The United States economy is getting a boost from an unexpected source: tumbling energy costs.
Prices of oil, gasoline, and natural gas, whose upward spike two years ago helped bring a record economic expansion to a stall, are now falling - helping the US economy avert a possible recession.
Add the impact of lower interest rates, coming tax rebates, and an upturn in stock prices, and some economists now see modest growth in the year's second half, up from nearly zero this spring.
In effect, cheaper energy acts like a tax cut, fattening consumer wallets.
Where some analysts, for example, had foreseen gasoline at $2.00 per gallon this summer, the average price has fallen from $1.60 in early June to $1.40.
"Money you don't spend at the gas tank, you can spend at the mall," notes David Wyss, chief economist at Standard & Poor's.
That bonus could help offset the downward drag of several challenges: rising layoffs, a strong dollar that hurts exports, and worrisome consumer debts.
Unemployment ticked up to 4.5 percent in June. Moreover, in a sign that troubles may be spreading from the beleaguered manufacturing sector, the service sector failed to provide new jobs during the April-June quarter - the first time in more than four decades.
Some economists worry, meanwhile, that further slippage in corporate profits could force firms to lay off more employees.
Against that backdrop, falling energy prices represent an important, albeit modest, boost.
"It is definitely good news," says Chris Varvares, an economist with Macroeconomic Advisers, a St. Louis consulting firm.
The price drop could add two-tenths of a percentage point to economic growth over the next year, estimates Mr. Wyss in New York.
The tax rebates will do somewhat more - adding about 0.3 percentage points starting in this quarter, he says. Rebate checks of up to $300 to single taxpayers and up to $600 for married couples will go in the mail starting two weeks from now, and continuing through Sept. 24.

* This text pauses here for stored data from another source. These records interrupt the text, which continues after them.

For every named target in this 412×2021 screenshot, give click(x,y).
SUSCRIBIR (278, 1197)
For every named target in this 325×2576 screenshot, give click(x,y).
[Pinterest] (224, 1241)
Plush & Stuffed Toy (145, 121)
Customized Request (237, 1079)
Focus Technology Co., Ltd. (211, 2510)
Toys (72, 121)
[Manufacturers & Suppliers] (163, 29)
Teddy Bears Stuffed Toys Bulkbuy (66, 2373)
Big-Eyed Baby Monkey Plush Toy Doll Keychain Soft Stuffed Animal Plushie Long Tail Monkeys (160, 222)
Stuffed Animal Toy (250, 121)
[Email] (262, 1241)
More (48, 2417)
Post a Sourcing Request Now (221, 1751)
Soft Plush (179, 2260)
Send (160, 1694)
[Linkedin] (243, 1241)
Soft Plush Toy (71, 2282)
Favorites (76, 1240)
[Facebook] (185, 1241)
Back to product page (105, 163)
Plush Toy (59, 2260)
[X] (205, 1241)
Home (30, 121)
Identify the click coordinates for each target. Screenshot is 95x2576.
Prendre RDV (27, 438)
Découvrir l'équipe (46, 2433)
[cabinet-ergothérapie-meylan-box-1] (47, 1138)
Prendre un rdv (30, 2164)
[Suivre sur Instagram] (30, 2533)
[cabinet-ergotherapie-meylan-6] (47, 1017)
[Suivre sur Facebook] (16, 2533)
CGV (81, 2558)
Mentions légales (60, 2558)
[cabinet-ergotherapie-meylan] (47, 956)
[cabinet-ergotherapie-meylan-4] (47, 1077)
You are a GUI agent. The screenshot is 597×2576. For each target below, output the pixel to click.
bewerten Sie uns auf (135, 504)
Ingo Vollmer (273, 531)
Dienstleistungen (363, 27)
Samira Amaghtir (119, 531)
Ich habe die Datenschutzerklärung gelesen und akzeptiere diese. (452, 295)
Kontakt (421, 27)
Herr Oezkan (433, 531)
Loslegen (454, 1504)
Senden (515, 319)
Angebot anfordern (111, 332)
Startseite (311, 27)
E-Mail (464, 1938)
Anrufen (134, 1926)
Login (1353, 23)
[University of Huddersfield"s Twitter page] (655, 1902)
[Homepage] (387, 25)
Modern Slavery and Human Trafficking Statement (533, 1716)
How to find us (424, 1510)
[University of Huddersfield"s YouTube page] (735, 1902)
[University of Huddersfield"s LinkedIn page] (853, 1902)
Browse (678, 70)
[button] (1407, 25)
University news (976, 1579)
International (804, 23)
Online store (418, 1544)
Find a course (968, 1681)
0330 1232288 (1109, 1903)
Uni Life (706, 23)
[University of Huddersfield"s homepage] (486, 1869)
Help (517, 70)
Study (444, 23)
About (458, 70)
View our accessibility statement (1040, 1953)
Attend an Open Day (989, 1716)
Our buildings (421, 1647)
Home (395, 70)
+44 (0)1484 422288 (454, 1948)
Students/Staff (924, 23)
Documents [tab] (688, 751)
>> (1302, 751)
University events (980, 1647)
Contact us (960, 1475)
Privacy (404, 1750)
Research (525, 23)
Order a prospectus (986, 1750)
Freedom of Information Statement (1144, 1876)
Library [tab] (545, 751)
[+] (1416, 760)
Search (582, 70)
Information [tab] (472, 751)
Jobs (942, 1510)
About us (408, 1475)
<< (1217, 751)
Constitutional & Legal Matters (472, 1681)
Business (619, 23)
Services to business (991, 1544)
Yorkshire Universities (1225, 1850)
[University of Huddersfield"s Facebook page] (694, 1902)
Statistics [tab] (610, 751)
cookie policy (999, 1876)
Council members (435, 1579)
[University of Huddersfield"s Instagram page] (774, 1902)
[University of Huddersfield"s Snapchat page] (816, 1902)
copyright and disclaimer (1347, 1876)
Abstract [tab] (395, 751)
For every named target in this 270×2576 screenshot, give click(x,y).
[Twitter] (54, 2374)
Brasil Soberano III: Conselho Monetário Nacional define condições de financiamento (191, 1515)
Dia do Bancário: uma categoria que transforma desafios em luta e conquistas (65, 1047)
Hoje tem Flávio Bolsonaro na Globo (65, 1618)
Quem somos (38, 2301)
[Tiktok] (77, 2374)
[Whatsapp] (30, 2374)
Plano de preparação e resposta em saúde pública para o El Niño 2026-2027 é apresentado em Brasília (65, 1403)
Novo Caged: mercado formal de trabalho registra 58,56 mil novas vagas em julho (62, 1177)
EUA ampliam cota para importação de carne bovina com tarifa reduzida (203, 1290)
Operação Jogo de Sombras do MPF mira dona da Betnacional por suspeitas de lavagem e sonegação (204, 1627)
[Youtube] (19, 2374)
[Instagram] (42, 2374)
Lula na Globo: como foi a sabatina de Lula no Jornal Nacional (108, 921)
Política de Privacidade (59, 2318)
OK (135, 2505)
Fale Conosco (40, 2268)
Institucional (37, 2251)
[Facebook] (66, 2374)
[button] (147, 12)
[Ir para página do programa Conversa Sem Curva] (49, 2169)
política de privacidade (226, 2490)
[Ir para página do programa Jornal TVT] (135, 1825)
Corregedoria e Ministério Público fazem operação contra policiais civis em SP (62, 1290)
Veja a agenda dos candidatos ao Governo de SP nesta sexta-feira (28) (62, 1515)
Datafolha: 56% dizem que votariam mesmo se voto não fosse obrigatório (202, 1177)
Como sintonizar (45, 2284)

Wyss predicts the economy will grow at 2.5 percent annual rate in the summer quarter, and more than 3 percent in the final quarter.
Mr. Varvares sees a similar growth path for the economy, noting also the stimulative impact of interest rates - which the Federal Reserve has cut by 2.75 percentage points this year - and stock prices that are up 10 percent or so since early April.
Last year, by contrast, soaring energy prices were acting like a tax hike, taking away spending money from consumers, trimming business profits, adding to inflation, and peeling perhaps a full percentage point off of economic growth.
Now, the supply of energy has risen and demand fallen. Refineries have been producing gasoline at nearly full blast, while a slower economy has sidelined some trucking and other energy consumption.
OPEC and its most important member, Saudi Arabia, have also played a key role. At a meeting in Vienna last week, the oil cartel decided to leave production rates unchanged, despite a price drop from $31 a barrel earlier this year to $26 to $27.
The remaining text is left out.